WORK INSTRUCTION = Your output should be the lines from the one containing "Click the GD column header" through the last line below, both ends included, exactly as written and free of pictures.

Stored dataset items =
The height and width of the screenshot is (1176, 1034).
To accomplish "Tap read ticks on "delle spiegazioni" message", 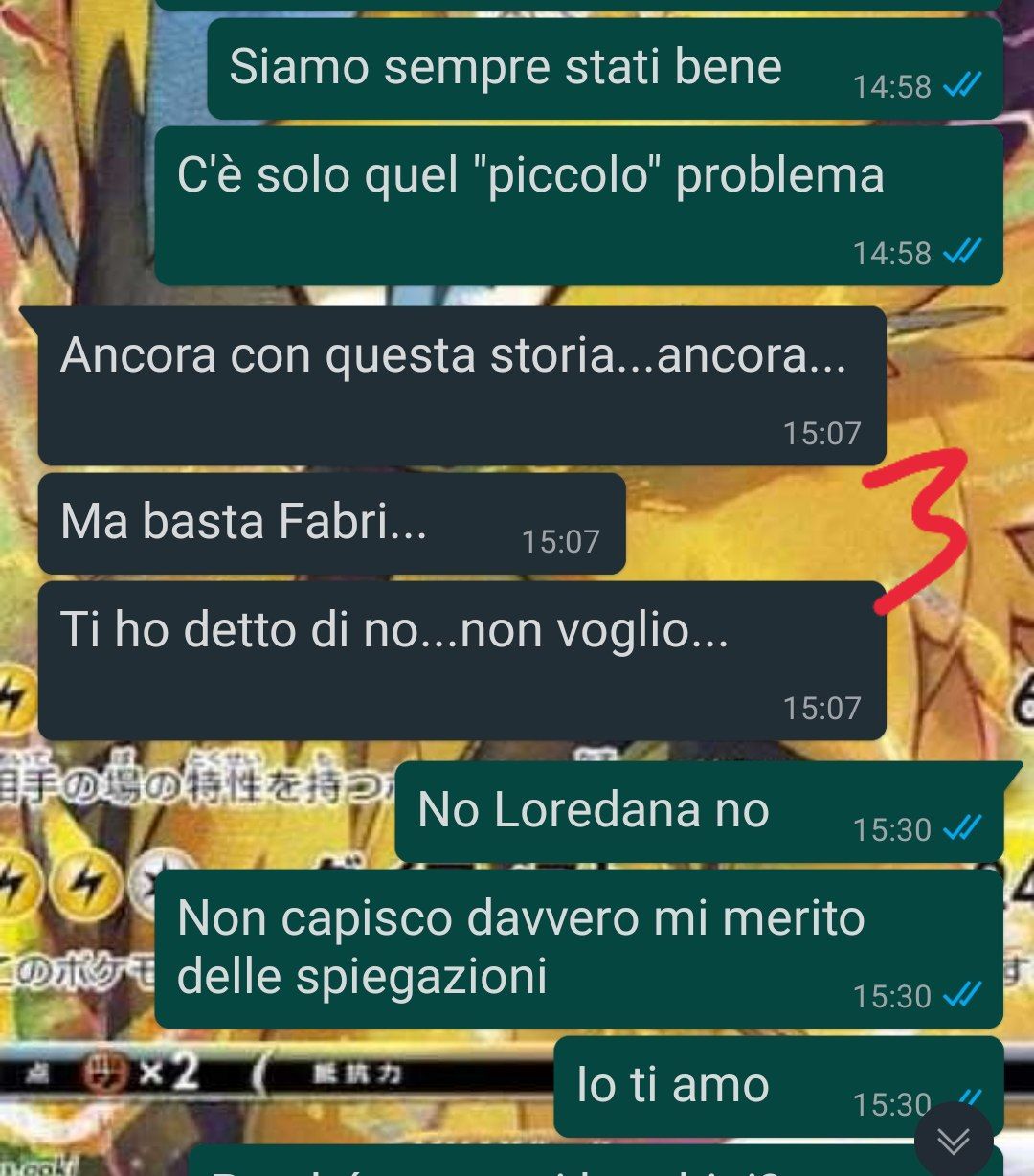I will tap(962, 995).
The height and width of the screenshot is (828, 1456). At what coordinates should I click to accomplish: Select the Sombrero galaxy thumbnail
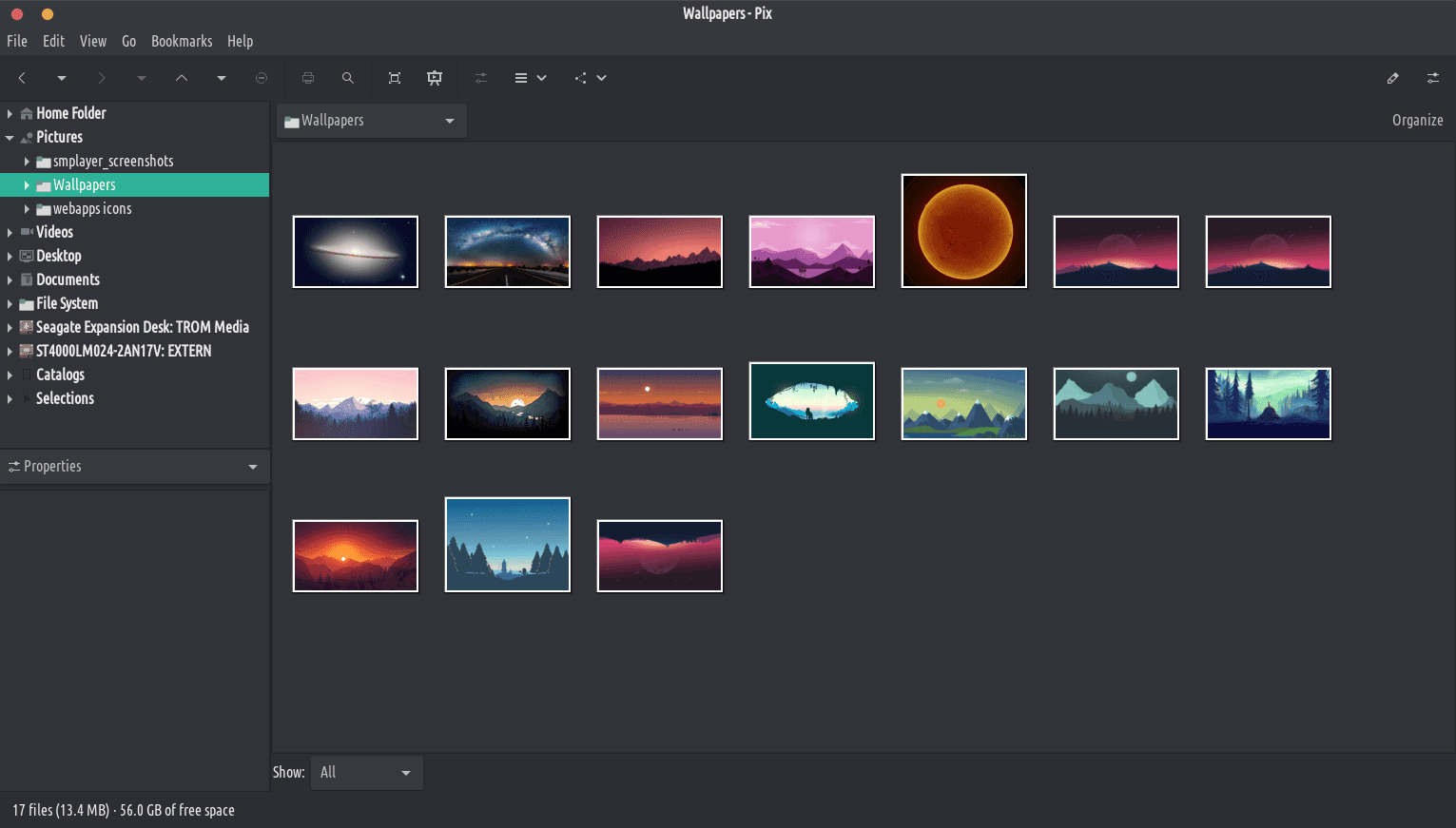[x=356, y=252]
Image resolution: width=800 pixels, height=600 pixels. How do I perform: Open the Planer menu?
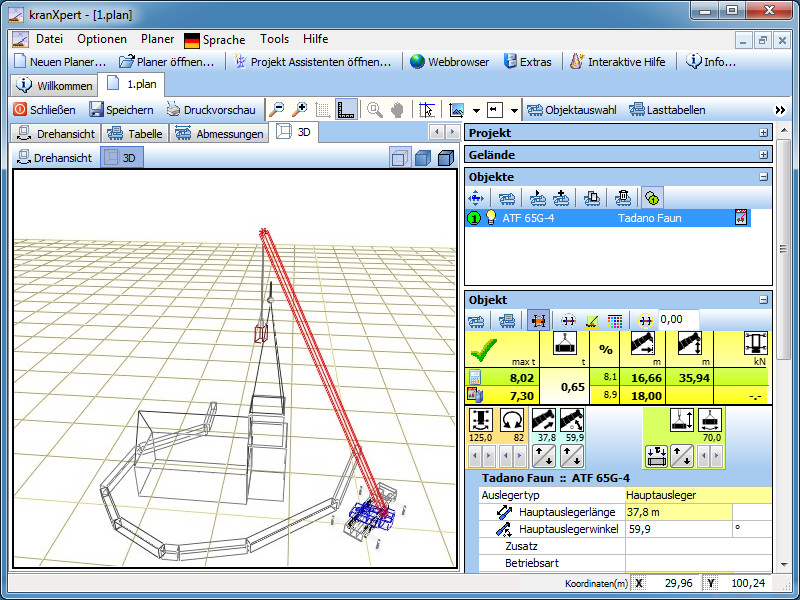(157, 39)
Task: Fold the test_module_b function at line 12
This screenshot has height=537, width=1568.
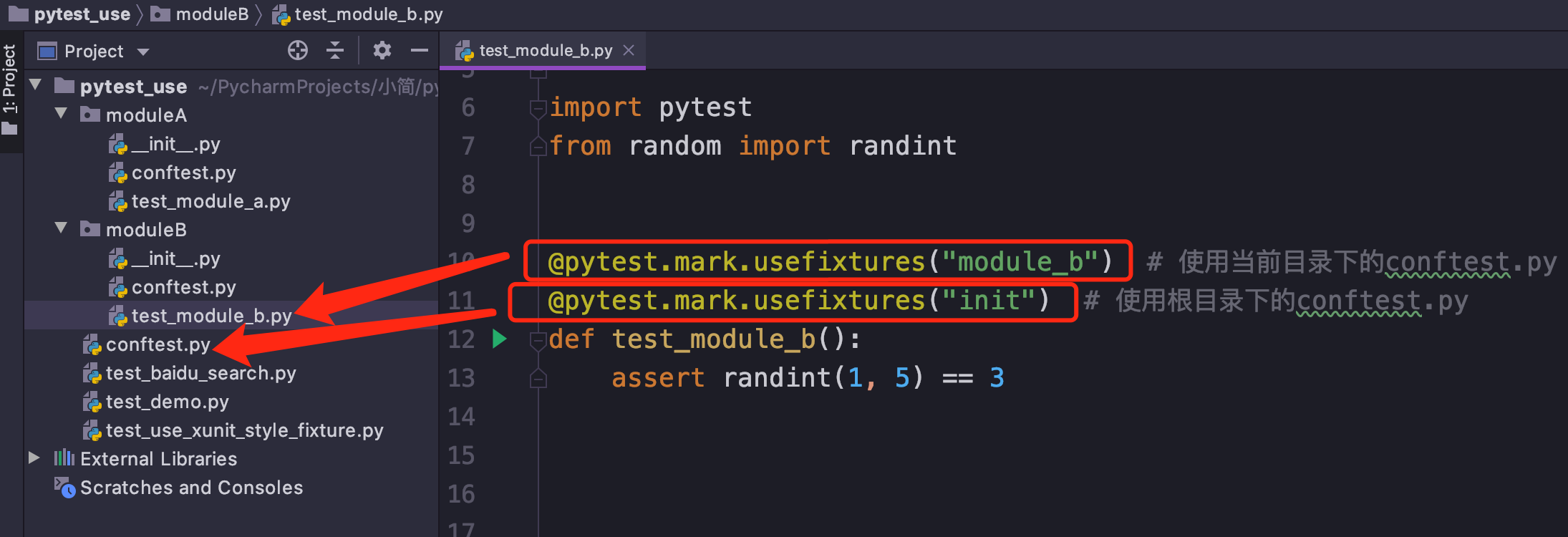Action: (538, 340)
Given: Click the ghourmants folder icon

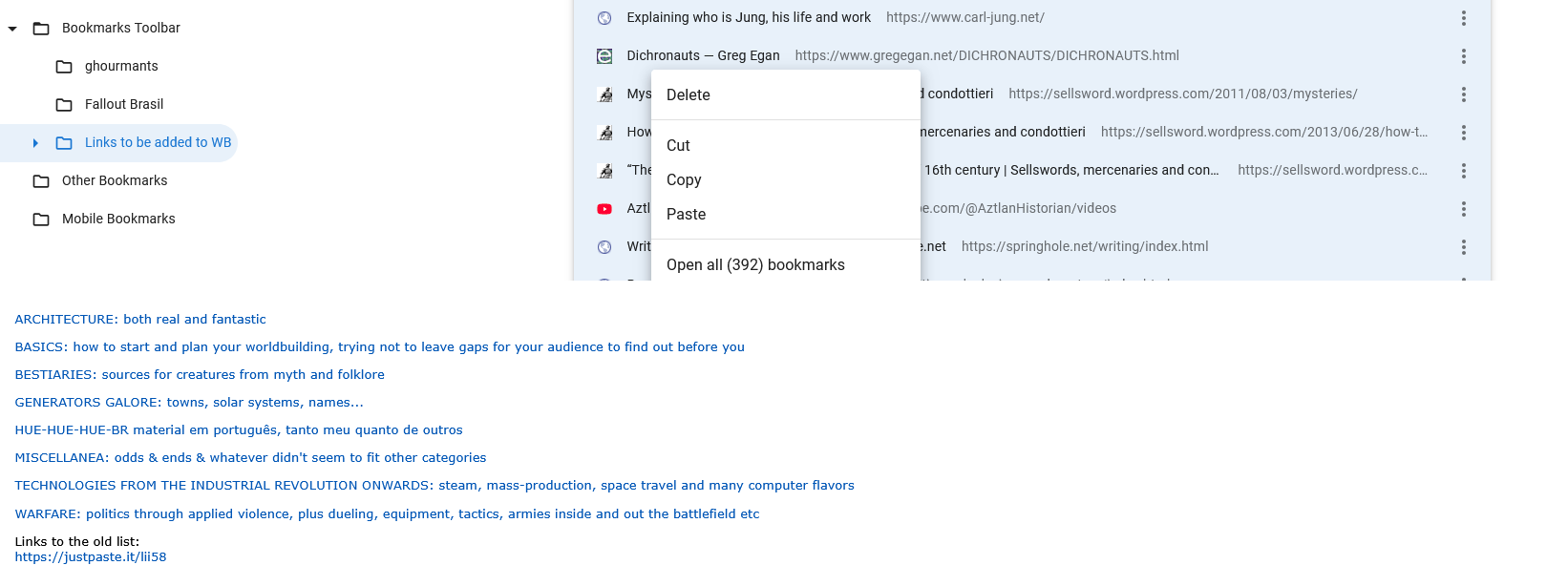Looking at the screenshot, I should [x=64, y=67].
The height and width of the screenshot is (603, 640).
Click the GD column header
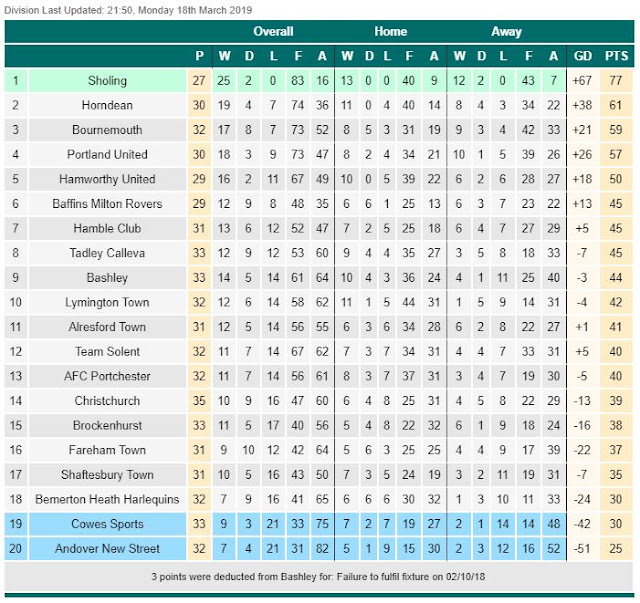(582, 56)
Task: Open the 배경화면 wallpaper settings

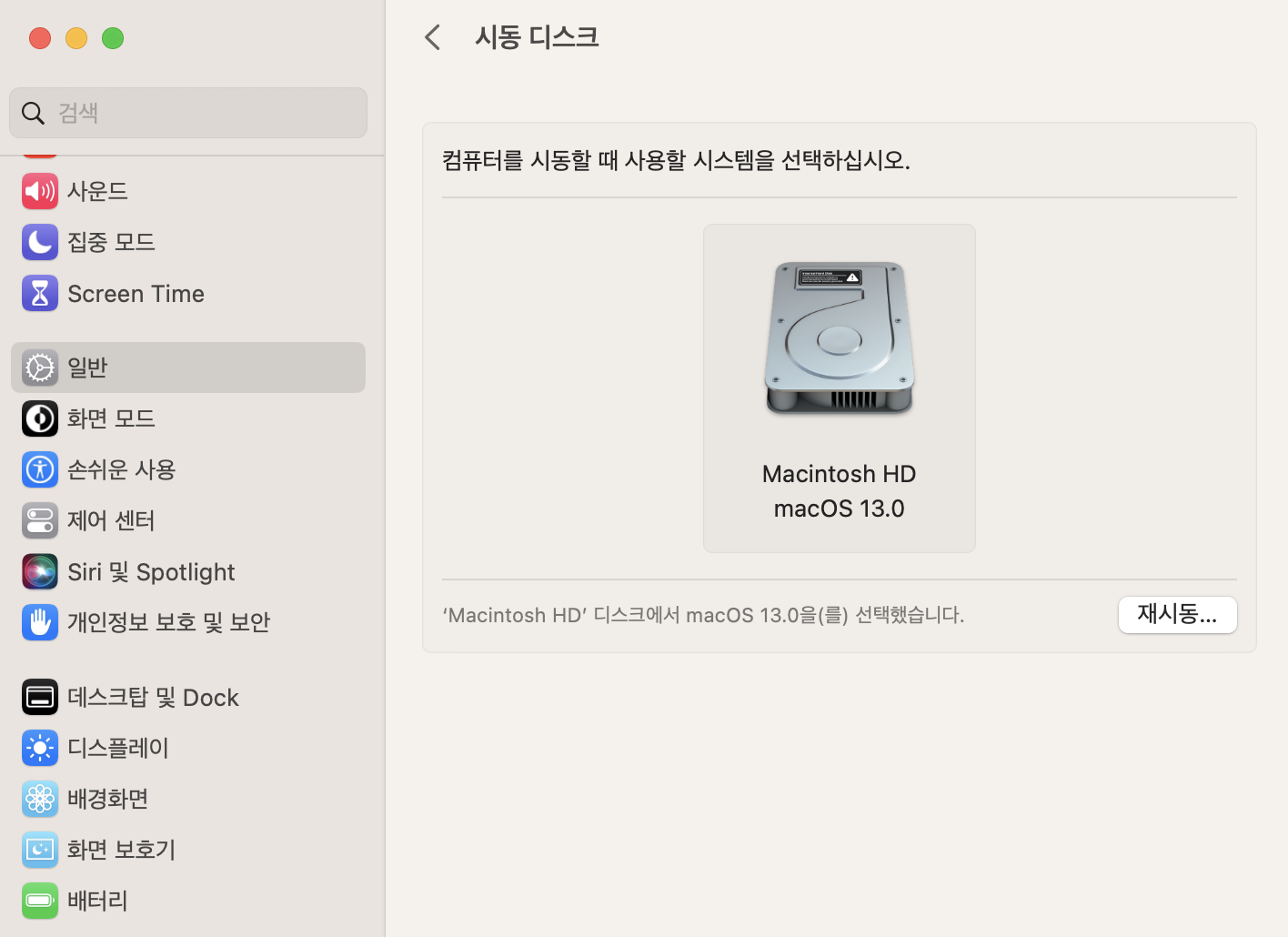Action: click(107, 799)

YOUR SOLUTION =
Click the GD column header
(582, 56)
Task: Open the 배경화면 wallpaper settings

Action: click(107, 799)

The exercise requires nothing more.